Formal Verification of Data Structure Implementations: This research pioneered new program verification techniques for verifying that implementations of linked data structures preserve key data structure consistency properties. One prominent result is the use of integrated reasoning to obtain the first verification of full functional correctness for a range of linked data structures such as mutable lists, trees, graphs, and hash tables.
Pointer and Escape Analysis: My research group developed the first pointer and esape analysis algorithms for multithreaded programs. The implemented analysis algorithms have been used for a variety of purposes, including hardware synthesis, synchronization elimination, stack allocation, region-based allocation, and the analysis of aspect-oriented programs.
Credible Compilation: Instead of simply producing an executable, a credible compiler also produces a proof that the compiler correctly compiled the program. Goals include increasing trust in the compiler, enabling more aggressive optimizations, and supportng the safe incorporation of code from multiple people and organizations in the compiler.
My credible compilation research produced the first relational program logic, a logic for proving relationships between two programs. The credible compilation project used relational logic to prove the correctness of the translation between the source and target program. Relational program logics have since been used for a wide variety of tasks in program analysis and verification and software engineering. My research group, for example, has used relational logic to prove relational acceptability properties of approximate programs (see our PLDI 2012 paper for more information).
Jade: My PhD thesis on Jade presented the design and implementation of an implicitly parallel programming language.
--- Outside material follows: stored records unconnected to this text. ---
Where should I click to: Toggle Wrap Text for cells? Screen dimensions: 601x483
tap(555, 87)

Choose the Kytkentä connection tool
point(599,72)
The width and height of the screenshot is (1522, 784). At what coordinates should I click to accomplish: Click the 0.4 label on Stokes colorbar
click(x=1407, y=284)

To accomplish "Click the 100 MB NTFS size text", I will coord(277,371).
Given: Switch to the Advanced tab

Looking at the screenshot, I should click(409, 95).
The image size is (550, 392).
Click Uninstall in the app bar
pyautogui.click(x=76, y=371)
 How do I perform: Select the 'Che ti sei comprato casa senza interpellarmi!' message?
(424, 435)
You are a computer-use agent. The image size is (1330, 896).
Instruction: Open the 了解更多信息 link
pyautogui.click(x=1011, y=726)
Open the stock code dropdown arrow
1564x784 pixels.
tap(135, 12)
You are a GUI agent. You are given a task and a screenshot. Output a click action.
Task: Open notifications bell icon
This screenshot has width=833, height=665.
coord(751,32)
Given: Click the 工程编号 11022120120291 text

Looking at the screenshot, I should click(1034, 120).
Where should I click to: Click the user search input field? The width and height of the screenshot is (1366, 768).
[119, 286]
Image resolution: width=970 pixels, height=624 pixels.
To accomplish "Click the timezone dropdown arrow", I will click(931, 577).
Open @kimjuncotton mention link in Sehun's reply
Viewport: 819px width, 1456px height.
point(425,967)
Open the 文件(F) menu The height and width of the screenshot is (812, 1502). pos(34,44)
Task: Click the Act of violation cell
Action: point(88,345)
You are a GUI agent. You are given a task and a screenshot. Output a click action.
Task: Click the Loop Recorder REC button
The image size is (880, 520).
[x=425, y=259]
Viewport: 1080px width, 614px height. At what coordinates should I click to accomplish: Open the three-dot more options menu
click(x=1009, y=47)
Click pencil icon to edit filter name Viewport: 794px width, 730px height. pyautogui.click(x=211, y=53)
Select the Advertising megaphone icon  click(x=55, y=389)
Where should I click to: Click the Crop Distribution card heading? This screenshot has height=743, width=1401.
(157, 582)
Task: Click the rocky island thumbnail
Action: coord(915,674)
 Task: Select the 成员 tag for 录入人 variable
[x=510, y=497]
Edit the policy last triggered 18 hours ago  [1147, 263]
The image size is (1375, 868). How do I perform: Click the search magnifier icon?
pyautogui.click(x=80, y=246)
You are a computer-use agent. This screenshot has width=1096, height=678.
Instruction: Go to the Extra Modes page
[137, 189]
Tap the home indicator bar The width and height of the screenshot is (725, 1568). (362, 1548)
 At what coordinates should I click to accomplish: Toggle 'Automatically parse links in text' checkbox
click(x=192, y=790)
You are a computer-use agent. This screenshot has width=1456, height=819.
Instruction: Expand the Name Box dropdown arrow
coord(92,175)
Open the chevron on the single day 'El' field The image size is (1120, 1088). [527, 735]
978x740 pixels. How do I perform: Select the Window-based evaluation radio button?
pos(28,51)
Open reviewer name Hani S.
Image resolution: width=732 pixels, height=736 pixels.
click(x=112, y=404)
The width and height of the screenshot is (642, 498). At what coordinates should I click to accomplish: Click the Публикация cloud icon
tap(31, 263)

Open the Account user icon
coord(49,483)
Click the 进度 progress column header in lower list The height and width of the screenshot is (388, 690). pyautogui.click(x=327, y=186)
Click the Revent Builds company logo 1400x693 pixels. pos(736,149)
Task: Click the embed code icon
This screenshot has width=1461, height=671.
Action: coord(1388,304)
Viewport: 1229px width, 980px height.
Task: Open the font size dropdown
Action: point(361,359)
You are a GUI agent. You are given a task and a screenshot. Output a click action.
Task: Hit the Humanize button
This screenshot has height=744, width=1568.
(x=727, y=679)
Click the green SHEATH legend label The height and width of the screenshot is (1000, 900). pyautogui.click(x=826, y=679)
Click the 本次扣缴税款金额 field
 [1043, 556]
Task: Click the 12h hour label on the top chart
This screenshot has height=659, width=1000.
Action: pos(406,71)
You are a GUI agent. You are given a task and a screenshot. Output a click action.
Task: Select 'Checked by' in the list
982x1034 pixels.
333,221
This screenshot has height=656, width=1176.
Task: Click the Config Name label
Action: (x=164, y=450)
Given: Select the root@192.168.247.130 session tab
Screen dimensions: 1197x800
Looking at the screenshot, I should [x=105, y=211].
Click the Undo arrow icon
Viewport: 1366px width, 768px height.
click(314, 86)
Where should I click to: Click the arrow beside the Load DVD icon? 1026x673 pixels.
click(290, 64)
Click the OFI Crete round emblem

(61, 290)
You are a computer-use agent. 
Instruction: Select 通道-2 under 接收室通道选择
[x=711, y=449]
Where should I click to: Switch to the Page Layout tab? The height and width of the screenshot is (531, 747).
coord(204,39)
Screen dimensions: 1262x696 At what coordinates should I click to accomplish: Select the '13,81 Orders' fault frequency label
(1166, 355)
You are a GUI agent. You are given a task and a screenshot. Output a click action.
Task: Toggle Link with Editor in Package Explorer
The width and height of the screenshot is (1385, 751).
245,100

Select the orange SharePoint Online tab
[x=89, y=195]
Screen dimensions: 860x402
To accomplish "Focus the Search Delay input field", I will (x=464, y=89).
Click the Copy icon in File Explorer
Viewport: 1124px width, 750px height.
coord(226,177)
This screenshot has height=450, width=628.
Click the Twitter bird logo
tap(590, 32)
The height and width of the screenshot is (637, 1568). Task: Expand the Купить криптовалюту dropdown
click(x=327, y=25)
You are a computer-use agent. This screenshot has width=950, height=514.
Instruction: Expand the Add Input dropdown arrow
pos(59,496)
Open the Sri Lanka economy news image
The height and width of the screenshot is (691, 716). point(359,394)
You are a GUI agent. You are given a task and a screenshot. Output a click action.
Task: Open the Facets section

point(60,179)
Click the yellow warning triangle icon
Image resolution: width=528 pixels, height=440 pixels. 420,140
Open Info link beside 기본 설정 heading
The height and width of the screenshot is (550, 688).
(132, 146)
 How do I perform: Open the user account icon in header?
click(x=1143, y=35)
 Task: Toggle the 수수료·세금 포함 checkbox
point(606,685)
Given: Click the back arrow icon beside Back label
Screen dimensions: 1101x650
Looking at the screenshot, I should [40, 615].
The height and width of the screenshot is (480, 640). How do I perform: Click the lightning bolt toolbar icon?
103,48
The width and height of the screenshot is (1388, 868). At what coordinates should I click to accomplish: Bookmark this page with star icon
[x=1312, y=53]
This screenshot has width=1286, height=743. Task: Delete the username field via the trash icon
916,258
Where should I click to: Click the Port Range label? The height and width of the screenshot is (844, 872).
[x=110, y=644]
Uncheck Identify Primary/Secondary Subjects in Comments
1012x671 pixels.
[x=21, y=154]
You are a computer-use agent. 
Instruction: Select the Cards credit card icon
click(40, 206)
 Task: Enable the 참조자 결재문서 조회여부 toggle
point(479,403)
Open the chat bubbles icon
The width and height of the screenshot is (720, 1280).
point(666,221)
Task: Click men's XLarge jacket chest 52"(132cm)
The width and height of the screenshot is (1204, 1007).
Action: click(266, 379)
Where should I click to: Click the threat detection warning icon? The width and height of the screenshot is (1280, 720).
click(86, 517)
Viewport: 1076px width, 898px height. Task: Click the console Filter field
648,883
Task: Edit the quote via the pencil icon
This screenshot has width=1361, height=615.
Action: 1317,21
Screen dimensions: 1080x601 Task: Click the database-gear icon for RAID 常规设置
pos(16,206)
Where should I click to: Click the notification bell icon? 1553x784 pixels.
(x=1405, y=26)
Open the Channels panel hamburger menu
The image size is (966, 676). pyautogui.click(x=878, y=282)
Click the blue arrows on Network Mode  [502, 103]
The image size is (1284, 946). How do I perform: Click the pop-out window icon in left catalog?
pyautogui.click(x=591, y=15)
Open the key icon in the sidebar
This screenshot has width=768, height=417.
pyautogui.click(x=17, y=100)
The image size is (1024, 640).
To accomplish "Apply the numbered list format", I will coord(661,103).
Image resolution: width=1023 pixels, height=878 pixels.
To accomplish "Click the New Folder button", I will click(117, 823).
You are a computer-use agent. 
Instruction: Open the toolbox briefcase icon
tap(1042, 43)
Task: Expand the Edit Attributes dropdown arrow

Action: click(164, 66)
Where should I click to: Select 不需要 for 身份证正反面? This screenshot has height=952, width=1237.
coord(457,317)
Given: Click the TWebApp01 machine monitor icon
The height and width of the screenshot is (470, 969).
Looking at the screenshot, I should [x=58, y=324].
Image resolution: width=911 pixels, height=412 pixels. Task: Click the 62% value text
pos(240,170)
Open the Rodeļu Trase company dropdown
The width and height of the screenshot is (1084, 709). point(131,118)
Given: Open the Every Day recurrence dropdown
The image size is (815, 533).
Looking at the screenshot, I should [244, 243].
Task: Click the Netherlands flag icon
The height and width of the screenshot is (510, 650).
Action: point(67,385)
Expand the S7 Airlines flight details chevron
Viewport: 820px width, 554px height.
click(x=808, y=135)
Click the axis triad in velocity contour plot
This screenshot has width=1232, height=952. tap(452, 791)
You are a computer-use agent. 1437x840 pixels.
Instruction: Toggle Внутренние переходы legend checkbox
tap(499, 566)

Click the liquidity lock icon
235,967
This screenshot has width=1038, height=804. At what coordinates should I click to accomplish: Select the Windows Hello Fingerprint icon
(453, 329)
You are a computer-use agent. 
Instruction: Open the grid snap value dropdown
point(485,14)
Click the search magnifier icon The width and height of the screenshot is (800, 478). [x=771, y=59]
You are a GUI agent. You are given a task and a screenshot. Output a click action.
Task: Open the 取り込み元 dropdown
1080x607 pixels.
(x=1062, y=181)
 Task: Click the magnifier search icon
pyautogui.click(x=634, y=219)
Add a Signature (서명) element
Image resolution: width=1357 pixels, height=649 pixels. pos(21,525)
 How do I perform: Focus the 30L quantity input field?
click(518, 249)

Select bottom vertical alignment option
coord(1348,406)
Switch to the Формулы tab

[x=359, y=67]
Developers use the language identify tasks and specify how each task accesses shared objects. The Jade implementation then extracts the parallelism, maps the tasks onto the parallel computing platform, and automatically generates any communication required to ensure that each task accesses the correct version of each shared object.
The design philosophy behind Jade is that the developer writes a program with sequential semantics over a single shared object store. The implementation is then responsible for generating efficient parallel execution on the target parallel computing platform. This approach simplifies parallel programming by eliminating the need for the developer to manage the parallel execution and communication, both notoriously difficult tasks that developers struggle to perform successfully in practice. Jade also eliminates complexities such as data races, deadlock, and accessing incorrect data. These complexities are the source of many of the difficulties that developers encounter when attempting to develop explicitly parallel programs.